Experts are saying a New York Times article published on Thursday questioning the Jewish connection to Temple Mount “was based on ignorance, simple ignorance.” The article attempted to cast doubt on whether the biblical Jewish temple ever existed on the Temple Mount, which is a claim often made Hamas terrorists and their politically connected sympathizers in the Palestinian Authority.
The aim: undermine any historical evidence that supports Israel’s right to exist.
The Times later amended the title and content of the article—“Historical Certainty Proves Elusive at Jerusalem’s Holiest Place”—to instead focus on the issue of where precisely on the Temple Mount the Jewish temple once stood, which is a point of debate even among biblical scholars and archaeologists.
“It was based on ignorance, simple ignorance; you cannot ignore all the literary evidence” of the existence of Jewish temples on Jerusalem’s Temple Mount site, Prof. Gabriel Barkay, co-director of the Temple Mount Sifting Project and emeritus professor of archaeology at Israel’s Bar-Ilan University, told TheBlaze by phone Sunday.
Professor Barkay said the Times’ view was of a “temple denial” and cited extensive and detailed descriptions of the Second Temple built during the first century B.C in ancient Jewish texts, in the writings of the first century Roman-Jewish scholar Josephus and by Greek and Roman historians. The first Temple, Solomon’s Temple, is described extensively in the religious texts, as well.

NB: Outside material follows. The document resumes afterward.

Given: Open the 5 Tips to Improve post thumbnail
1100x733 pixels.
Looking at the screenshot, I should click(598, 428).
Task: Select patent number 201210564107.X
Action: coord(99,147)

“I don’t have any doubt about the existence of the temple,” Barkay added. “We have inscriptions on the prohibitions of Gentiles to enter the temple which got preserved. We have the outer walls of the Temple Mount which are still standing, the Western Wall is one of them.”
Barkay noted that even Islam texts refer to the Jewish Temple.
“Muslims themselves built the Dome of Rock [on the Temple Mount] as a replacement of Solomon’s Temple, and they call Jerusalem the ‘City of the Temple’ in Islamic literature,” he added.